[WORK TASK]
Exactly as written, print each of the entries.

** Opening INPUT block **

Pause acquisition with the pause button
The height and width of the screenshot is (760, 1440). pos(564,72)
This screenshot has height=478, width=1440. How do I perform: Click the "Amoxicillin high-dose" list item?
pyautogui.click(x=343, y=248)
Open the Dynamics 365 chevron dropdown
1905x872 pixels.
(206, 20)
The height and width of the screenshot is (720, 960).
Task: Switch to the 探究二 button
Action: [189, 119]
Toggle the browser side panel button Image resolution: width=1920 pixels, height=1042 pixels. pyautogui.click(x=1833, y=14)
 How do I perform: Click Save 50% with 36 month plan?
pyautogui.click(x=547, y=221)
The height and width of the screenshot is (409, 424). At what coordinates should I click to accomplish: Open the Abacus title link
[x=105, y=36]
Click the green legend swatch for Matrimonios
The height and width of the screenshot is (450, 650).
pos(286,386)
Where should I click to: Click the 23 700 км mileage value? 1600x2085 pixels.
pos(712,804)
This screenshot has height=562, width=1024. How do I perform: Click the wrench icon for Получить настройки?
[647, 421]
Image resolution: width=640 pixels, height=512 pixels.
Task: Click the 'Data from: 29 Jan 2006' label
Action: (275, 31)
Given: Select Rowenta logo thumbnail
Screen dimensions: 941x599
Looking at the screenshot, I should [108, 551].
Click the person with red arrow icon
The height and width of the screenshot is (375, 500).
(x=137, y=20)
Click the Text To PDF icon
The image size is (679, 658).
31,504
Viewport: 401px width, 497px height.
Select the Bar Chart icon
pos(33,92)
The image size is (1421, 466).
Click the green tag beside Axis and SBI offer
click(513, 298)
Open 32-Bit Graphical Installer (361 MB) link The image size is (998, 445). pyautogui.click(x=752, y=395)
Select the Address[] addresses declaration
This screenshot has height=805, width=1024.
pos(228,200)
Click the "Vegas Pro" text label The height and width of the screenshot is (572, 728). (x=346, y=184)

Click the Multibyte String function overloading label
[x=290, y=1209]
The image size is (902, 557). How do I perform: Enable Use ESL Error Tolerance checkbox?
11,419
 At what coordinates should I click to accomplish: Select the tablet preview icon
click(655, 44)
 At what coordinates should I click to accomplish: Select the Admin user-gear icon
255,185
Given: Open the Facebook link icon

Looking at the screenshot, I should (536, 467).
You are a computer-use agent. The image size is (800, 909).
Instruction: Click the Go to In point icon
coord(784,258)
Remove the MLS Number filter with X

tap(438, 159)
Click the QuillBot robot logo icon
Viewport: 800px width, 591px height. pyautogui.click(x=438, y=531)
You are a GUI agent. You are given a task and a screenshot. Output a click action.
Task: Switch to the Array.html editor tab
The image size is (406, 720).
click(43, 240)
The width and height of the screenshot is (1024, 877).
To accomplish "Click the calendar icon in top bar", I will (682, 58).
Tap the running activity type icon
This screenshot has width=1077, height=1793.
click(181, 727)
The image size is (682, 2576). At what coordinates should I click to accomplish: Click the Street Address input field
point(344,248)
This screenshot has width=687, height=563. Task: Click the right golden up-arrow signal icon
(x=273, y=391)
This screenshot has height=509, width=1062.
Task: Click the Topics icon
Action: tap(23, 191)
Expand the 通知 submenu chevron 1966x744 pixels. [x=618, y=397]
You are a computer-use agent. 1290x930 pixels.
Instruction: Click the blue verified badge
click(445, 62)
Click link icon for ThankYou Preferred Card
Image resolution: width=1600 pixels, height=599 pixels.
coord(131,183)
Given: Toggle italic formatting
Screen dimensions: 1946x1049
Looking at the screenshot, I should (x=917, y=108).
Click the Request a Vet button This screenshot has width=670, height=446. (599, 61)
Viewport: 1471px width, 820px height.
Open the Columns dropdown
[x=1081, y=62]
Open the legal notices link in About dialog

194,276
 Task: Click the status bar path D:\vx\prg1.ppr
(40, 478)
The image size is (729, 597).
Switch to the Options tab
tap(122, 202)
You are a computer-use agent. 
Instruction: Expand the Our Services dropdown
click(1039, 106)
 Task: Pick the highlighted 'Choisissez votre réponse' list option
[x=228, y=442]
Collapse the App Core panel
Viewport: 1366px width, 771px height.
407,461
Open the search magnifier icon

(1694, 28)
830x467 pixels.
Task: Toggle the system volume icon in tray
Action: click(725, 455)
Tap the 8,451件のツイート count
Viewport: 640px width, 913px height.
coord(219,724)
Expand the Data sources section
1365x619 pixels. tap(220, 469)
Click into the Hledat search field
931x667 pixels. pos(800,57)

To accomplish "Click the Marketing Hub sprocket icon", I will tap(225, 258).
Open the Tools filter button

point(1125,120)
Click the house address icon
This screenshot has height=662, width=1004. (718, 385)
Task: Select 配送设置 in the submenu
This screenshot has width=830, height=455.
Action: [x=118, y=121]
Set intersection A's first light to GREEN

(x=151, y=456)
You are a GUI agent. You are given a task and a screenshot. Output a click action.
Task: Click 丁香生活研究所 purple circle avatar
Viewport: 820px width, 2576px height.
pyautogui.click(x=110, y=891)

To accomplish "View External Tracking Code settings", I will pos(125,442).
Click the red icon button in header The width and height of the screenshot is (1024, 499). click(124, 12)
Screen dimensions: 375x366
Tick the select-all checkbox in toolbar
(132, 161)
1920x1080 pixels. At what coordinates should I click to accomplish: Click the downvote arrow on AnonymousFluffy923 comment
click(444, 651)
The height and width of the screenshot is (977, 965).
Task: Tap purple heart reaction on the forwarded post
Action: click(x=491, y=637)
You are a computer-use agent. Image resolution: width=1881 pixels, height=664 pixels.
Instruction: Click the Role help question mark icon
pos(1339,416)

** Closing INPUT block **

[REPLY TO THE TASK]
Pause acquisition with the pause button
The height and width of the screenshot is (760, 1440). pos(564,72)
This screenshot has height=478, width=1440. How do I perform: Click the "Amoxicillin high-dose" list item?
pyautogui.click(x=343, y=248)
Open the Dynamics 365 chevron dropdown
1905x872 pixels.
(206, 20)
The height and width of the screenshot is (720, 960).
Task: Switch to the 探究二 button
Action: [189, 119]
Toggle the browser side panel button Image resolution: width=1920 pixels, height=1042 pixels. pyautogui.click(x=1833, y=14)
 How do I perform: Click Save 50% with 36 month plan?
pyautogui.click(x=547, y=221)
The height and width of the screenshot is (409, 424). At what coordinates should I click to accomplish: Open the Abacus title link
[x=105, y=36]
Click the green legend swatch for Matrimonios
The height and width of the screenshot is (450, 650).
pos(286,386)
Where should I click to: Click the 23 700 км mileage value? 1600x2085 pixels.
pos(712,804)
This screenshot has height=562, width=1024. How do I perform: Click the wrench icon for Получить настройки?
[647, 421]
Image resolution: width=640 pixels, height=512 pixels.
Task: Click the 'Data from: 29 Jan 2006' label
Action: (275, 31)
Given: Select Rowenta logo thumbnail
Screen dimensions: 941x599
Looking at the screenshot, I should [108, 551].
Click the person with red arrow icon
The height and width of the screenshot is (375, 500).
(x=137, y=20)
Click the Text To PDF icon
The image size is (679, 658).
31,504
Viewport: 401px width, 497px height.
Select the Bar Chart icon
pos(33,92)
The image size is (1421, 466).
Click the green tag beside Axis and SBI offer
click(513, 298)
Open 32-Bit Graphical Installer (361 MB) link The image size is (998, 445). pyautogui.click(x=752, y=395)
Select the Address[] addresses declaration
This screenshot has height=805, width=1024.
pos(228,200)
Click the "Vegas Pro" text label The height and width of the screenshot is (572, 728). (x=346, y=184)

Click the Multibyte String function overloading label
[x=290, y=1209]
The image size is (902, 557). How do I perform: Enable Use ESL Error Tolerance checkbox?
11,419
 At what coordinates should I click to accomplish: Select the tablet preview icon
click(655, 44)
 At what coordinates should I click to accomplish: Select the Admin user-gear icon
255,185
Given: Open the Facebook link icon

Looking at the screenshot, I should (536, 467).
You are a computer-use agent. The image size is (800, 909).
Instruction: Click the Go to In point icon
coord(784,258)
Remove the MLS Number filter with X

tap(438, 159)
Click the QuillBot robot logo icon
Viewport: 800px width, 591px height. pyautogui.click(x=438, y=531)
You are a GUI agent. You are given a task and a screenshot. Output a click action.
Task: Switch to the Array.html editor tab
The image size is (406, 720).
click(43, 240)
The width and height of the screenshot is (1024, 877).
To accomplish "Click the calendar icon in top bar", I will (682, 58).
Tap the running activity type icon
This screenshot has width=1077, height=1793.
click(181, 727)
The image size is (682, 2576). At what coordinates should I click to accomplish: Click the Street Address input field
point(344,248)
This screenshot has width=687, height=563. Task: Click the right golden up-arrow signal icon
(x=273, y=391)
This screenshot has height=509, width=1062.
Task: Click the Topics icon
Action: tap(23, 191)
Expand the 通知 submenu chevron 1966x744 pixels. [x=618, y=397]
You are a computer-use agent. 1290x930 pixels.
Instruction: Click the blue verified badge
click(445, 62)
Click link icon for ThankYou Preferred Card
Image resolution: width=1600 pixels, height=599 pixels.
coord(131,183)
Given: Toggle italic formatting
Screen dimensions: 1946x1049
Looking at the screenshot, I should (x=917, y=108).
Click the Request a Vet button This screenshot has width=670, height=446. (599, 61)
Viewport: 1471px width, 820px height.
Open the Columns dropdown
[x=1081, y=62]
Open the legal notices link in About dialog

194,276
 Task: Click the status bar path D:\vx\prg1.ppr
(40, 478)
The image size is (729, 597).
Switch to the Options tab
tap(122, 202)
You are a computer-use agent. 
Instruction: Expand the Our Services dropdown
click(1039, 106)
 Task: Pick the highlighted 'Choisissez votre réponse' list option
[x=228, y=442]
Collapse the App Core panel
Viewport: 1366px width, 771px height.
407,461
Open the search magnifier icon

(1694, 28)
830x467 pixels.
Task: Toggle the system volume icon in tray
Action: click(725, 455)
Tap the 8,451件のツイート count
Viewport: 640px width, 913px height.
coord(219,724)
Expand the Data sources section
1365x619 pixels. tap(220, 469)
Click into the Hledat search field
931x667 pixels. pos(800,57)

To accomplish "Click the Marketing Hub sprocket icon", I will tap(225, 258).
Open the Tools filter button

point(1125,120)
Click the house address icon
This screenshot has height=662, width=1004. (718, 385)
Task: Select 配送设置 in the submenu
This screenshot has width=830, height=455.
Action: [x=118, y=121]
Set intersection A's first light to GREEN

(x=151, y=456)
You are a GUI agent. You are given a task and a screenshot. Output a click action.
Task: Click 丁香生活研究所 purple circle avatar
Viewport: 820px width, 2576px height.
pyautogui.click(x=110, y=891)

To accomplish "View External Tracking Code settings", I will pos(125,442).
Click the red icon button in header The width and height of the screenshot is (1024, 499). click(124, 12)
Screen dimensions: 375x366
Tick the select-all checkbox in toolbar
(132, 161)
1920x1080 pixels. At what coordinates should I click to accomplish: Click the downvote arrow on AnonymousFluffy923 comment
click(444, 651)
The height and width of the screenshot is (977, 965).
Task: Tap purple heart reaction on the forwarded post
Action: click(x=491, y=637)
You are a computer-use agent. Image resolution: width=1881 pixels, height=664 pixels.
Instruction: Click the Role help question mark icon
pos(1339,416)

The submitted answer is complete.